Recorded data:
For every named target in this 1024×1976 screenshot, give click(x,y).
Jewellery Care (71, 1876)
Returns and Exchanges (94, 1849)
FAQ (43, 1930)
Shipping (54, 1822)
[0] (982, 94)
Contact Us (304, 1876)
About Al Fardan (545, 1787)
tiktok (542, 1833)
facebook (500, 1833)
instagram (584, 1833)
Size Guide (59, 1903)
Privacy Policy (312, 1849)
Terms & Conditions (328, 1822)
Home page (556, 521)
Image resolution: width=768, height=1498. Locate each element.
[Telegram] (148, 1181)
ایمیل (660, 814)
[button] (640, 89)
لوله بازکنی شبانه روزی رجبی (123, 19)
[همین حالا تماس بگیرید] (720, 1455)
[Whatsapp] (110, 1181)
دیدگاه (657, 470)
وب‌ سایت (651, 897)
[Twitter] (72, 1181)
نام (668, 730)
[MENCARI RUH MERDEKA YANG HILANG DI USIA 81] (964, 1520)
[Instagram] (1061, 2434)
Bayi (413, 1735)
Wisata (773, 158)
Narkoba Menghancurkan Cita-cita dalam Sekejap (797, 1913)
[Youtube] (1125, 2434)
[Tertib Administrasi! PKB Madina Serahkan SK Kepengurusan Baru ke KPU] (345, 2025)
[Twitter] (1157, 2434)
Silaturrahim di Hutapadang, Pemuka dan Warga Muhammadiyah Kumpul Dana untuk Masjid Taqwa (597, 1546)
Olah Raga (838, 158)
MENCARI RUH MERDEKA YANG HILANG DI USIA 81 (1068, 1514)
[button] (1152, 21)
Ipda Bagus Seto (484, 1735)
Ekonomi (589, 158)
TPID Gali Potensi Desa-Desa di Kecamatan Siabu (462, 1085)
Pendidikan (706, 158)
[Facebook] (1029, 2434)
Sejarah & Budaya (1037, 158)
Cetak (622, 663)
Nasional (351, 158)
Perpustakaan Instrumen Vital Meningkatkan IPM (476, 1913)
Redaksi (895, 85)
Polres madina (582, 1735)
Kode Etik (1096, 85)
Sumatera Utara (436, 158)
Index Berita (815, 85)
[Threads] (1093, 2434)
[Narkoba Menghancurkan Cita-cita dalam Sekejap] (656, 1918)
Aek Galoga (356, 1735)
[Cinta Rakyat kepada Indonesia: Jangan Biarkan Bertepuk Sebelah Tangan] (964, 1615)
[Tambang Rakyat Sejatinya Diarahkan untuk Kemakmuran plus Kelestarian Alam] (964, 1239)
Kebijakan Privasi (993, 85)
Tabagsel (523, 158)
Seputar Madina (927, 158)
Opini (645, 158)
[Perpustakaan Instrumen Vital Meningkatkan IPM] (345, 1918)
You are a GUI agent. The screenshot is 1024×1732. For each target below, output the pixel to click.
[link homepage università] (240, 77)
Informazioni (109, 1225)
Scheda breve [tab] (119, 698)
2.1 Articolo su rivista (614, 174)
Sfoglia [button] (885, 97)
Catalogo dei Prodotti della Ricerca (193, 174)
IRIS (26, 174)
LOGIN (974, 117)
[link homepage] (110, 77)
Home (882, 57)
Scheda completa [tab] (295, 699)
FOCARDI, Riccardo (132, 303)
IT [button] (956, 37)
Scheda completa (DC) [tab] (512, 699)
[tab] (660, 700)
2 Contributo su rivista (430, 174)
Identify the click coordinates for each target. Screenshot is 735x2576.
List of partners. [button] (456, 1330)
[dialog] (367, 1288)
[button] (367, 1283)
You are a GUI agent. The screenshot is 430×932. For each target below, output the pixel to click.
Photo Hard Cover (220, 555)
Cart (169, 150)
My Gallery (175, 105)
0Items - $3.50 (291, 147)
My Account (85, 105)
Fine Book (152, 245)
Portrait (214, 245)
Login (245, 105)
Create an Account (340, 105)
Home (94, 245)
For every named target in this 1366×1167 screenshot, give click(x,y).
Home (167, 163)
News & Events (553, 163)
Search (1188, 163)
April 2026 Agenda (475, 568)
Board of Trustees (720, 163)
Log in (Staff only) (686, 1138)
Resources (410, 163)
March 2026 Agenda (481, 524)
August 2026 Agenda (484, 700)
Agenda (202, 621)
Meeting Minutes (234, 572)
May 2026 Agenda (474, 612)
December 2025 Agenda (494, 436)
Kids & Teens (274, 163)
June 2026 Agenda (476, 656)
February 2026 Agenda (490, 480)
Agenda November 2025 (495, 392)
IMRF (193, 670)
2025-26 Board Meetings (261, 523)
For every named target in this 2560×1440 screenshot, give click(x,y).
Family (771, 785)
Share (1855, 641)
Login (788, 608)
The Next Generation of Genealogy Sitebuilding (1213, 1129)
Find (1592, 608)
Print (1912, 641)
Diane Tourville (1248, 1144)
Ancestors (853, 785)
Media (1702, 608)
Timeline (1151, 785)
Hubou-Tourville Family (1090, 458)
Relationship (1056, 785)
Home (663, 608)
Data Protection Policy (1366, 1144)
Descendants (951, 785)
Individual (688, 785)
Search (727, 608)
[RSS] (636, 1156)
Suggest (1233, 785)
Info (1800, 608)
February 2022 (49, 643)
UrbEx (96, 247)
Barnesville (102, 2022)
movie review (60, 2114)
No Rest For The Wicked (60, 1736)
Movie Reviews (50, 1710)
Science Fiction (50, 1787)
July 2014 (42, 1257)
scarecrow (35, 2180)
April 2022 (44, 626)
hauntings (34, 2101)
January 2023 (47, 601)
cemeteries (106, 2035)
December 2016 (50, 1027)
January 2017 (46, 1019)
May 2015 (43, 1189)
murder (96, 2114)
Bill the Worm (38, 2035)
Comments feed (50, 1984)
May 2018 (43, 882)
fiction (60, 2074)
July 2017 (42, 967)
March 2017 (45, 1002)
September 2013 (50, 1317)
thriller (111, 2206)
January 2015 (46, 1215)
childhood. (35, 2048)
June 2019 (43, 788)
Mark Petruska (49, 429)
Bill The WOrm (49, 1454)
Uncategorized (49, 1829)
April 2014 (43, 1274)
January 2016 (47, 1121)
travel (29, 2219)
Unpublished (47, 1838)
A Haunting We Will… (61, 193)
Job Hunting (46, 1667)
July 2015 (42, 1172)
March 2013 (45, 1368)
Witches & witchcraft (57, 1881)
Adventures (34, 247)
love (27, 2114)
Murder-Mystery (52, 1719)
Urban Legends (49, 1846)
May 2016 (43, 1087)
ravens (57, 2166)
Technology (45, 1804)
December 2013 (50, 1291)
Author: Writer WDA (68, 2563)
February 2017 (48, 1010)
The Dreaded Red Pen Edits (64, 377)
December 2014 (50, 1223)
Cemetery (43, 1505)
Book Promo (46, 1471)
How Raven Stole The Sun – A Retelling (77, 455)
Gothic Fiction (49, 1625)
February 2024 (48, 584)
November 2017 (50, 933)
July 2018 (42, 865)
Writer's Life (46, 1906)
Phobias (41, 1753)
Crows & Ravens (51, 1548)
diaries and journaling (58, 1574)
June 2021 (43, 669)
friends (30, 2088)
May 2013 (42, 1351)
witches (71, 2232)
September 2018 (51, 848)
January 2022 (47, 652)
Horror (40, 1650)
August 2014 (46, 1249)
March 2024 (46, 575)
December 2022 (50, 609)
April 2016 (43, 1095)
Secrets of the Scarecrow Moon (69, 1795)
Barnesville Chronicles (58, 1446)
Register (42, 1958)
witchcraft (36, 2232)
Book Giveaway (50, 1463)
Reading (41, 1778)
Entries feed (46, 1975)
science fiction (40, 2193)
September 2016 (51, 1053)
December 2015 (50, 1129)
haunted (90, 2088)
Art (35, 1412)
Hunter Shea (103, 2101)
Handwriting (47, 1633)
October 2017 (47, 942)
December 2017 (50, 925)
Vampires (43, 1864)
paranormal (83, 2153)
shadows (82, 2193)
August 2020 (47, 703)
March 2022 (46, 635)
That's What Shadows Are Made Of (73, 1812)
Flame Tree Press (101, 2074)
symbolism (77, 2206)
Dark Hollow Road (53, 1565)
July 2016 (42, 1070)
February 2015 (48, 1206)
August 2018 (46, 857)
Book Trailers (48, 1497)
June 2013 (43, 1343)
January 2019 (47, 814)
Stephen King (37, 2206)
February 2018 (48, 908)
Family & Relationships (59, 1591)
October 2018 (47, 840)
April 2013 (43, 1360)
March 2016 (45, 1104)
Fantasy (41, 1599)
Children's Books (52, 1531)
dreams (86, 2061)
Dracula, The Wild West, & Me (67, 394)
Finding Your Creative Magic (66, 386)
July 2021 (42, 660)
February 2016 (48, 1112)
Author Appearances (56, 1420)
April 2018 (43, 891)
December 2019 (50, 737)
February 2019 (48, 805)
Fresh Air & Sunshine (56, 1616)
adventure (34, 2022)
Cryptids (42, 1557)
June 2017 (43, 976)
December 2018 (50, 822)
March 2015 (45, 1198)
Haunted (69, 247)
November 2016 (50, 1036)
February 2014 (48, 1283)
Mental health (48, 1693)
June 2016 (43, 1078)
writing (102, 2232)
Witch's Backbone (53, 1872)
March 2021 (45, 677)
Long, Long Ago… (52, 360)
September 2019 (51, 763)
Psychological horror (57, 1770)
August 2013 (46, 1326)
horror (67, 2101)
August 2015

- **Exercise**:
Only a word-for-word repetition of the lines from the one containing "Haunted (69, 247)" to the final line of the data above counts as the answer.

- **Output below**:
Haunted (69, 247)
November 2016 (50, 1036)
February 2014 (48, 1283)
Mental health (48, 1693)
June 2016 (43, 1078)
writing (102, 2232)
Witch's Backbone (53, 1872)
March 2021 (45, 677)
Long, Long Ago… (52, 360)
September 2019 (51, 763)
Psychological horror (57, 1770)
August 2013 (46, 1326)
horror (67, 2101)
August 2015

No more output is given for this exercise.